Probability Theory
- Created:
- 12 May 2008
- Written by:
- Simon Thompson
Two weeks ago, I advised averaging into shorts on the FTSE 100 ('Get shorting', 2 May 2008) having previously outlined a weight of historical evidence suggesting the odds were heavily weighted against this countertrend rally being anything other than a bear market rally ('Histrionics', 11 April 2008).
I still firmly hold that view, even though the FTSE 100 breached the bear trend line at 6215, although that was specifically down to the momentum behind the mining sector, which has been the main driving force behind the recent index rise. However, as I pointed out last month, I believe the end game of this stock market countertrend rally comes when the rally in the miners has run its course and investors bank their huge profits ('Darkening clouds', 25 April 2008). And that could be far sooner than most commentators think as my research indicates that the odds of the market turning down in May are very strong indeed.
Over the past six weeks I have been carrying out some detailed analysis of stock market trends with some quite astonishing results. Firstly, let's consider what happens in the month of May when there have been pretty savage declines in share prices in the first four months of the year. Going back over the past eight decades, there have only been 11 years when the UK market fell in the range 5.3 per cent to 12.7 per cent between the start of January and the end of April. In no fewer than nine of these 11 years the market continued to fall in May, including six occasions when the UK stock market declined by more than 5 per cent during the month. The two exceptions were in 2000, when the FTSE All-Share index fell by 7.4 per cent in the first four months of the year, but managed to edge up 0.5 per cent during May, and in 1973 when the return in May was a meagre 0.1 per cent.
In other words, 80 years of history suggests that the odds are heavily stacked against the UK market making headway during the month of May if it has already sustained heavy falls during the preceding four months. And, with this thought in mind, it's worth noting that the FTSE All-Share index fell by 5.68 per cent between the start of January and the end of April, making it number 12 in the series.
If a warning light over this market rally is not already flashing, then it's worth considering another trend that dates back five decades. Namely, when prices move up too quickly in April, this is a very bad omen for the performance of the market in May. In fact, since 1958 there have been 15 occasions when the FTSE All-Share index has risen in the range 2.9 per cent to 8.4 per cent during the month of April. In all bar one of these years the stock market then fell in May. The exception to the rule was in 2003 when the UK market rose by 6.3 per cent in April and 4.1 per cent in May, albeit that this marked the beginning of the 2003-07 bull market. So with the FTSE All-Share index rising by 5.9 per cent in April this year, making it number 16 in the series, optimists will be hoping that 2008 will, like 2003, be the exception to the rule. The history books suggest otherwise.

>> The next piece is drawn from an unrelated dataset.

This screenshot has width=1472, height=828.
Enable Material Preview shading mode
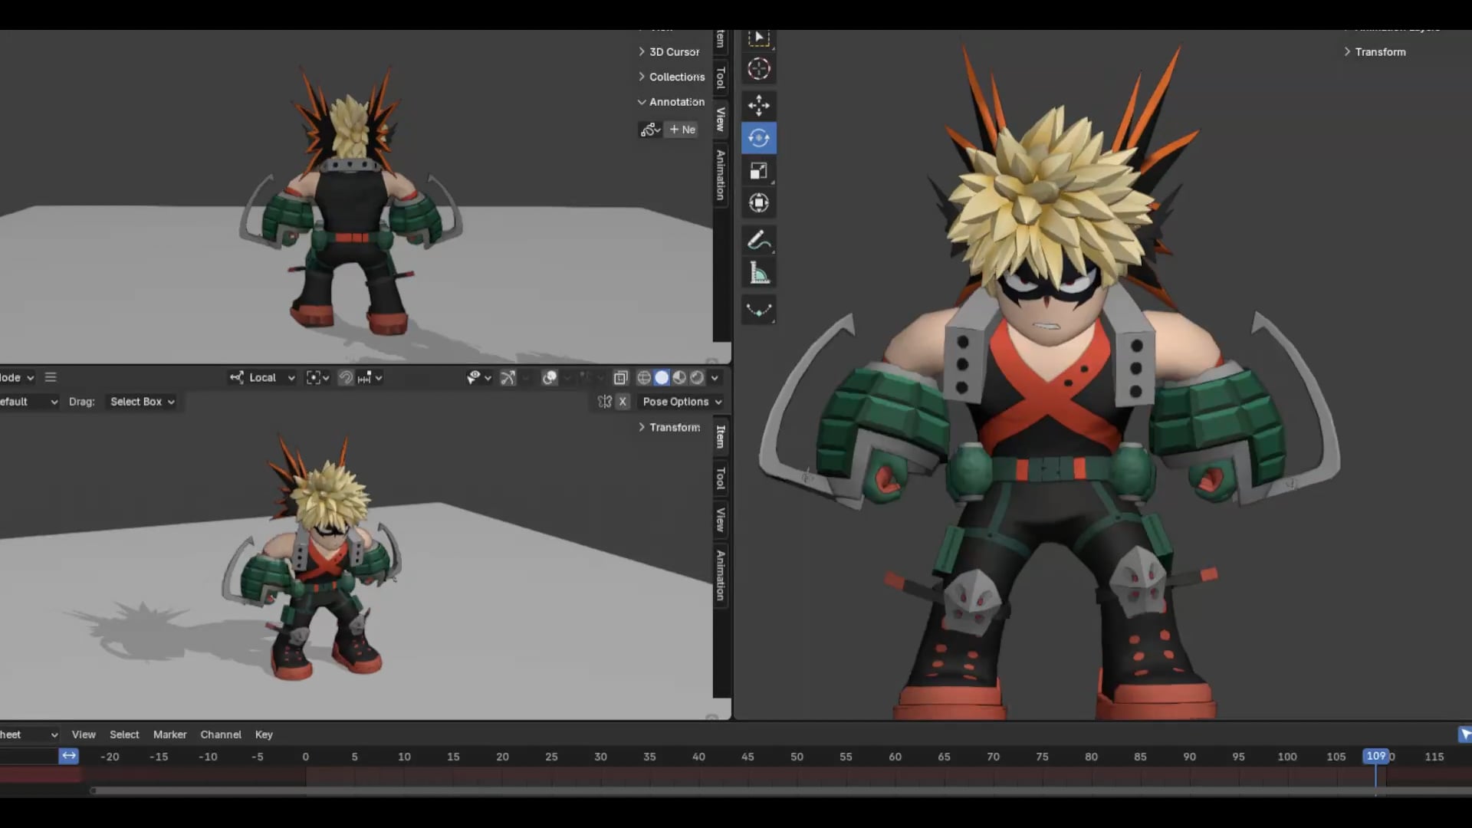(680, 377)
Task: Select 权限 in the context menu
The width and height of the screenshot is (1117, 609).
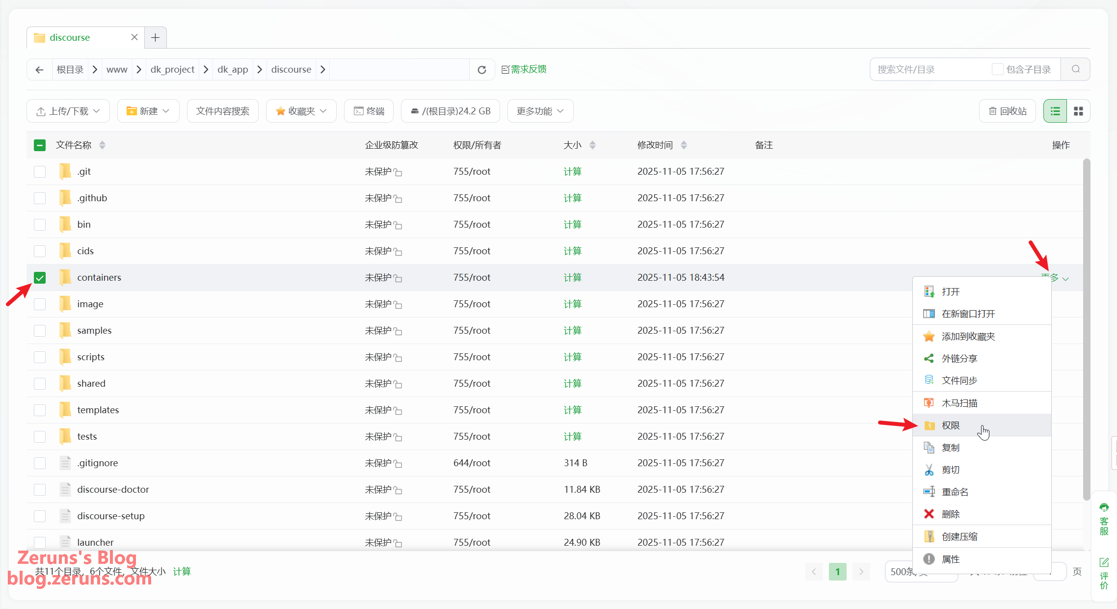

All of this is of great interest this year because the FTSE All-Share index rallied from 3100 at the start of May to a high of 3198. That 3.16 per cent rise is at odds with both of these bearish trends, which each suggests that the market is more likely to fall, not rise in May.
Bulls should also be concerned that equity strategists at investment bank Morgan Stanley have recently called an end to the bear market rally in European equities. This is significant because these are the same strategists whose market timing indicators correctly called the top of the bull market last June; subsequently advised going long of the market on 13 August 2007 - before the Federal Reserve started cutting interest rates - which prompted a surge in global markets; and then correctly predicted in late January that we would see a bear market rally lasting two to six months taking prices 10-20 per cent higher.
Interestingly, Morgan Stanley believes that the March stock market lows probably marked the low point of valuations, but they foresee directionless and volatile trading until earnings trough - the bank's models factor in a 21 per cent fall in peak to trough earnings as margins revert back from peak levels to their historical averages. To put that into perspective, the consensus is still for 6 per cent growth in earnings this year for the MSCI Europe index. It's not difficult to envisage an earnings recession, either, as corporate profit margins are squeezed through significantly higher input costs including energy, wage inflation (which is unlikely to dampen until unemployment starts rising) and higher borrowing costs resulting from the sharp rise in wholesale money market rates.
So if Morgan Stanley's strategists are right and earnings expectations this year are so far wide of the mark, then it seems inevitable that the spring euphoria driving company valuations higher will have been misplaced. It's not only the history books that are flashing a red warning light over this rally.